Jigs and Fixtures
3D Printing for Custom Manufacturing Tools
Manufacturers rely on highly customized jigs and fixtures to ensure quality, efficiency and worker safety. 3D printing streamlines and enhances the production of these tools, resulting in greater productivity and better ergonomics.
Overview of the application
Manufacturing relies on tools including jigs, fixtures, templates and gauges to maintain quality and production efficiency. They are used to position, hold, protect and organize components and subassemblies at all stages of the manufacturing process. And although these tools are virtually invisible when production is running smoothly, their importance becomes evident when problems arise. To avoid production halts or product defects, new jigs and fixtures must be rapidly designed, manufactured and deployed.
Value of using FDM or PolyJet
Jigs and fixtures are commonly fabricated by machining metal, wood or plastic. When this work is done in-house, it can tie up machine tools used for production work. When the work is subcontracted, lead times can take weeks. Whether they’re made in-house or outsourced, jigs and fixtures are subject to the same design-for manufacturability limitations that govern production work. This can result in designs that are not optimal for the operation.

GIVEN EXERCISE 1:
Answer these questions about the passage on jigs and fixtures.
(a) What two results of streamlining tool production with 3D printing does the passage name?
(b) What materials are jigs and fixtures commonly machined from?
(c) How long can lead times take when the work is subcontracted?
The entries below are unrelated to the passage on jigs and fixtures.

MATERIAL:
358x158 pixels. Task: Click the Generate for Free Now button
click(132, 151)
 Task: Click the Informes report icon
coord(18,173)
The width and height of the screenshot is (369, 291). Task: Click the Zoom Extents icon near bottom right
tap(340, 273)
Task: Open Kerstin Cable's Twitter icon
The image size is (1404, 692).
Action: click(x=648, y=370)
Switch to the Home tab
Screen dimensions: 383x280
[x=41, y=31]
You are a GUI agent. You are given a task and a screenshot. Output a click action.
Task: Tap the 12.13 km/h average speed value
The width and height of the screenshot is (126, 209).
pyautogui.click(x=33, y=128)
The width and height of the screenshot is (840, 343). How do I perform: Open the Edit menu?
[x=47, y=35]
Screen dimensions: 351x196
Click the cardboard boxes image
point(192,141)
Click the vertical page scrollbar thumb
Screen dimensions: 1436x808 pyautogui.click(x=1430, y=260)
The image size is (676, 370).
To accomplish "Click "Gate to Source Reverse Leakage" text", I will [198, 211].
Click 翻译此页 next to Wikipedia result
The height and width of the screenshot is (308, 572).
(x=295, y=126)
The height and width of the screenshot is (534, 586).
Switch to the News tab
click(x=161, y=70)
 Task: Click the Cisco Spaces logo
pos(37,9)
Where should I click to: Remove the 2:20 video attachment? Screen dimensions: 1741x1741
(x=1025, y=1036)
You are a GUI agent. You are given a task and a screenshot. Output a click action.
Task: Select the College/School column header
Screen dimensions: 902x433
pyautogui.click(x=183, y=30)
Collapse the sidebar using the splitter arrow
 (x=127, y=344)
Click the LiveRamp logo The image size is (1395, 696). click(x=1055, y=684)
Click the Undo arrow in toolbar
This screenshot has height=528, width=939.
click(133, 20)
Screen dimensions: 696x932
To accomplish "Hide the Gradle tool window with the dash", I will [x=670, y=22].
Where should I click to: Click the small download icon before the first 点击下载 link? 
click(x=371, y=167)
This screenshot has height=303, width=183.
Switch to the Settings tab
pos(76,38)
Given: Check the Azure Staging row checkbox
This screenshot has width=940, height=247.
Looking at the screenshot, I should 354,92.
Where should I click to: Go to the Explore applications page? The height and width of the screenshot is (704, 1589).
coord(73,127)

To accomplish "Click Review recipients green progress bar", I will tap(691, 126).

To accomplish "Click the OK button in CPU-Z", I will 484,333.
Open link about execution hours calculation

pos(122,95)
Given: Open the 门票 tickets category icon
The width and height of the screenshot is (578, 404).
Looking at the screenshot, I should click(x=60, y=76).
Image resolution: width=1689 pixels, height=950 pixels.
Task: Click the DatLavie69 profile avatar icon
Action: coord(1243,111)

GIVEN EXERCISE 2:
Rewrite the entries from the first one through the line containing "pyautogui.click(x=33, y=128)", inclusive. Replace "screenshot" with "screen capture" and leave everything else unchanged.

EXPECTED OUTPUT 1:
(a) Greater productivity and better ergonomics.
(b) Metal, wood or plastic.
(c) Weeks.

EXPECTED OUTPUT 2:
358x158 pixels. Task: Click the Generate for Free Now button
click(132, 151)
 Task: Click the Informes report icon
coord(18,173)
The width and height of the screen capture is (369, 291). Task: Click the Zoom Extents icon near bottom right
tap(340, 273)
Task: Open Kerstin Cable's Twitter icon
The image size is (1404, 692).
Action: click(x=648, y=370)
Switch to the Home tab
Screen dimensions: 383x280
[x=41, y=31]
You are a GUI agent. You are given a task and a screen capture. Output a click action.
Task: Tap the 12.13 km/h average speed value
The width and height of the screen capture is (126, 209).
pyautogui.click(x=33, y=128)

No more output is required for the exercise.